In deze zaak heeft de kantonrechter van de Rechtbank Rotterdam op 25 oktober 2024 uitspraak gedaan in een geschil tussen [persoon A] en Spring Properties E S.à.r.l. over de terugbetaling van een waarborgsom. [persoon A] had een huurovereenkomst voor een woning in Rotterdam en had bij aanvang van de huur een waarborgsom van € 1.550,- betaald aan de toenmalige verhuurder. Na de eigendomsoverdracht aan Spring E op 30 juli 2021, vroeg [persoon A] om terugbetaling van de waarborgsom, maar Spring E weigerde dit en stelde dat er sprake was van een huurachterstand die met de waarborgsom verrekend moest worden.
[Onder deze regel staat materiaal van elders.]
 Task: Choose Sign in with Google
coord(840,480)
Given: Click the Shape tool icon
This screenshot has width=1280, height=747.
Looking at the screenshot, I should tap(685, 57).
De kantonrechter oordeelde dat Spring E de waarborgsom ten onrechte niet had terugbetaald, omdat zij niet had aangetoond dat er een huurachterstand bestond. [persoon A] had de huur voor de maand september 2021 bevrijdend betaald aan de vorige verhuurder, Interhouse, en was niet op de hoogte van de eigendomsoverdracht. De rechter wees de vordering van [persoon A] tot terugbetaling van de waarborgsom toe, evenals de incassokosten en de volledige proceskosten, omdat Spring E niet voldoende had onderbouwd dat er een vordering op [persoon A] bestond.
De kantonrechter verklaarde het vonnis uitvoerbaar bij voorraad, wat betekent dat [persoon A] direct recht heeft op de toegewezen bedragen, ook als Spring E in hoger beroep gaat. Dit vonnis benadrukt het belang van duidelijke communicatie over eigendomsoverdrachten en betalingsverplichtingen in huurrelaties.